Più di 25 anni trascorsi in strada indagando su traffico di droga, omicidi, e criminalità organizzata in una delle province del nord Italia, quella di Imperia, a maggior tasso di presenza mafiosa.
Poi lo scontro con i superiori che lo avevano pressato per ottenere i risultati, il confinamento in un ruolo da passacarte e l’insorgere dello stress.
Poliziotto e riconoscimento della causa di servizio
Un assistente capo della polizia ha ottenuto dopo una lunga battaglia il riconoscimento “della causa di servizio per l’infermità costituita dalla sindrome di burn out”.
«E’ il primo caso in Italia» spiega il suo legale, l’avvocato Giovanni Carbone di Sanremo che ha ottenuto davanti al Tar Liguria, il Tribunale amministrativo regionale, una non scontata vittoria.

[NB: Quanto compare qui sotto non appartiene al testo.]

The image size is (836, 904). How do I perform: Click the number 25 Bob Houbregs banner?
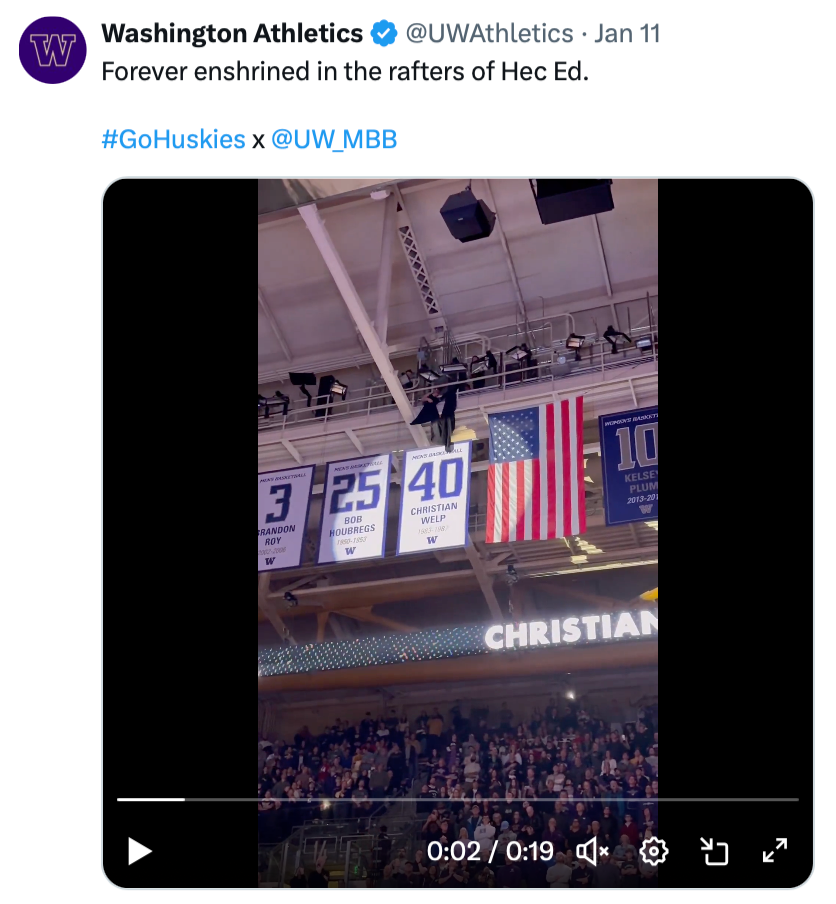click(x=354, y=508)
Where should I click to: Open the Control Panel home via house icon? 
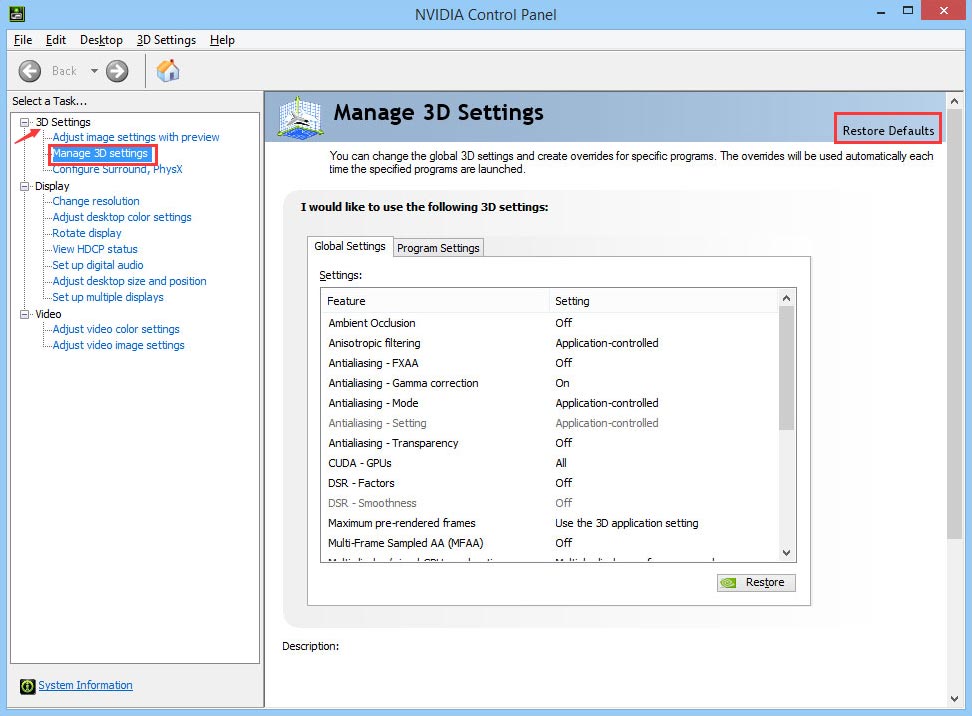(167, 71)
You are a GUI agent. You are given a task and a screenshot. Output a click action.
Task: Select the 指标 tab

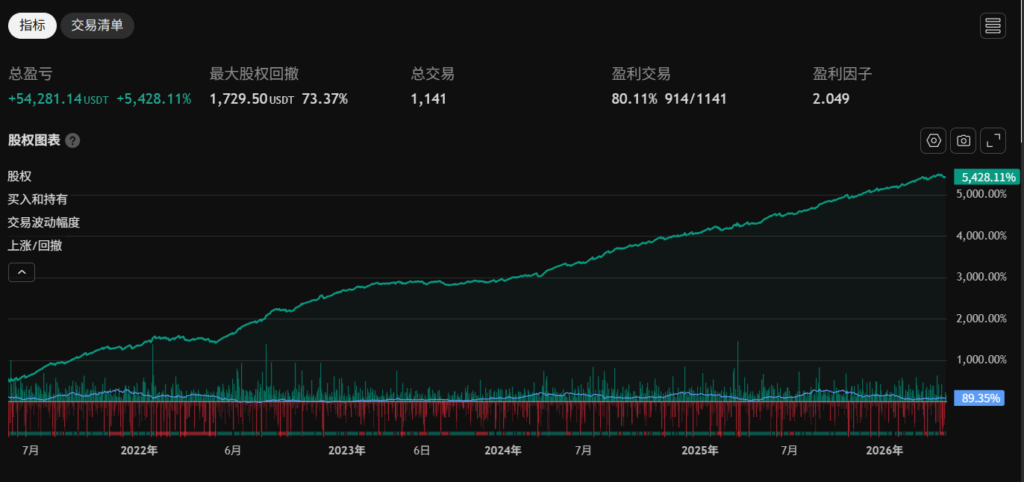coord(32,25)
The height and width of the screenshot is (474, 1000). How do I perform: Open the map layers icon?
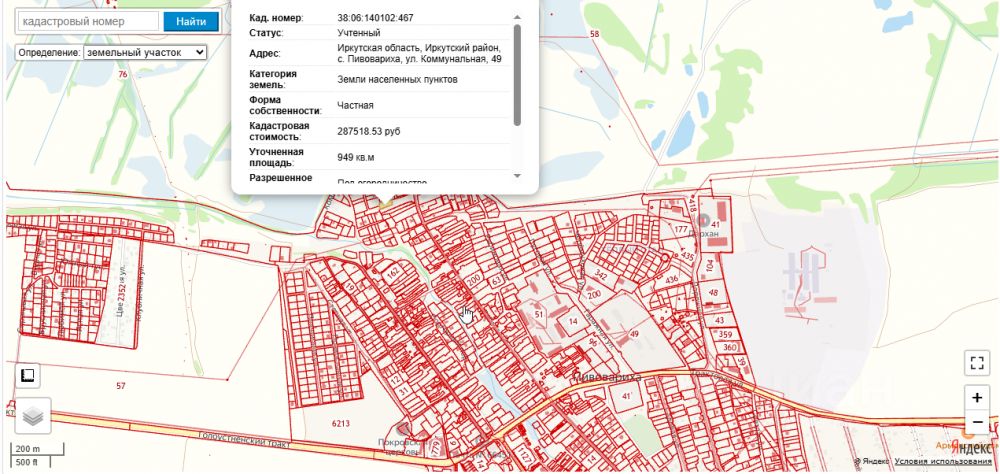pyautogui.click(x=32, y=417)
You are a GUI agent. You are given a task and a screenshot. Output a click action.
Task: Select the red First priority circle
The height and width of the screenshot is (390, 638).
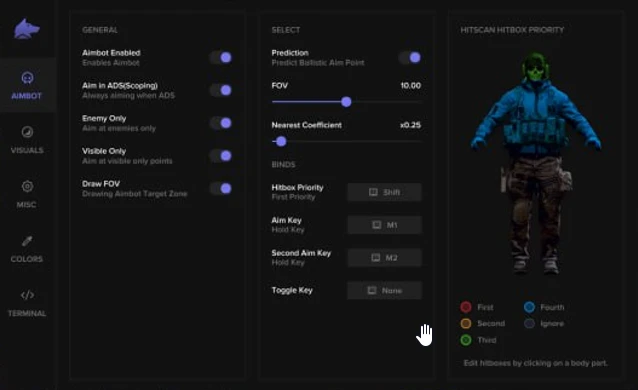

«Il mio assistito – spiega l’avvocato – è stato un poliziotto con incarichi di coordinatore nella squadra di polizia giudiziaria e per tutta la sua carriera è stato impegnato su vari fronti criminali. Servizi spesso in strada, anche in giro per l’Italia, straordinari su straordinari, a volte con turni di 24 ore senza soste. Ma sopracuto era sempre sottoposto ad una fortissima pressione dalle gerarchie. Le ha sempre sopportate perché interpretava il suo lavoro come una missione ma quando le incomprensioni con i vertici lo hanno strappato ai compiti investigativi per finire in un ufficio è come si dice “scoppiato”, il burn out è una sindrome che anche in Italia comincia ad essere riconosciuta in ambito lavorativo e questa sentenza lo conferma».
Anche se non è escluso il ricorso del Ministero dell’interno al Consiglio di Stato quanto scritto dai giudici del Tar Liguria è significativo.
Poliziotto e sindrome di “Burn out”
La sindrome di burn out era stata riconosciuta all’assistente capo da un medico della Asl 1 imperiese nel 2019, e confermata dalla Commissione medica ospedaliera militare di La Spezia. Il poliziotto era stato dispensato dal servizio. Ma nel 2021 il Comitato di Verifica per le Cause di Servizio del Viminale aveva espresso parere contrario alla “domanda di riconoscimento della dipendenza da causa di servizio della patologia”.
Ma, scrivono i giudici del Tar che hanno accolto il ricorso, il Comitato di verifica “pur avendo esso riconosciuto la sussistenza della sindrome, non ha debitamente tenuto in considerazione i caratteri propri di tale patologia e, quindi, non ha correttamente valutato la sussistenza del nesso eziologico tra l’attività lavorativa svolta dal ricorrente e la malattia”.
E fanno proprie le considerazioni del medico della Asl 1: “Da un punto di vista eziopatogenetico, all’origine del suo disturbo psico-somatico, si è rivelata centrale e determinante il vissuto svalutativo di un ruolo professionale costruito con fatica, sacrificio e abnegazione in quasi trent’anni di servizio eccellente; questo ha minato alla base la sua identità professionale andando ad inquinare le fonti principali della sua motivazione al lavoro e ad incrinare la qualità di alcuni suoi strategici rapporti professionali….una forte percezione di ingiustizia … nell’ambito di una struttura di personalità fortemente ancorata ad un impianto etico molto ben radicato, ha prodotto effetti estremamente deleteri compromettendo in modo profondo e irrimediabile un iter professionale di lungo corso che lui aveva vissuto in prima persona molto più che come un semplice “lavoro”…. Con queste premesse e in queste condizioni il risultato non poteva che essere una vera e propria sindrome di burnout”.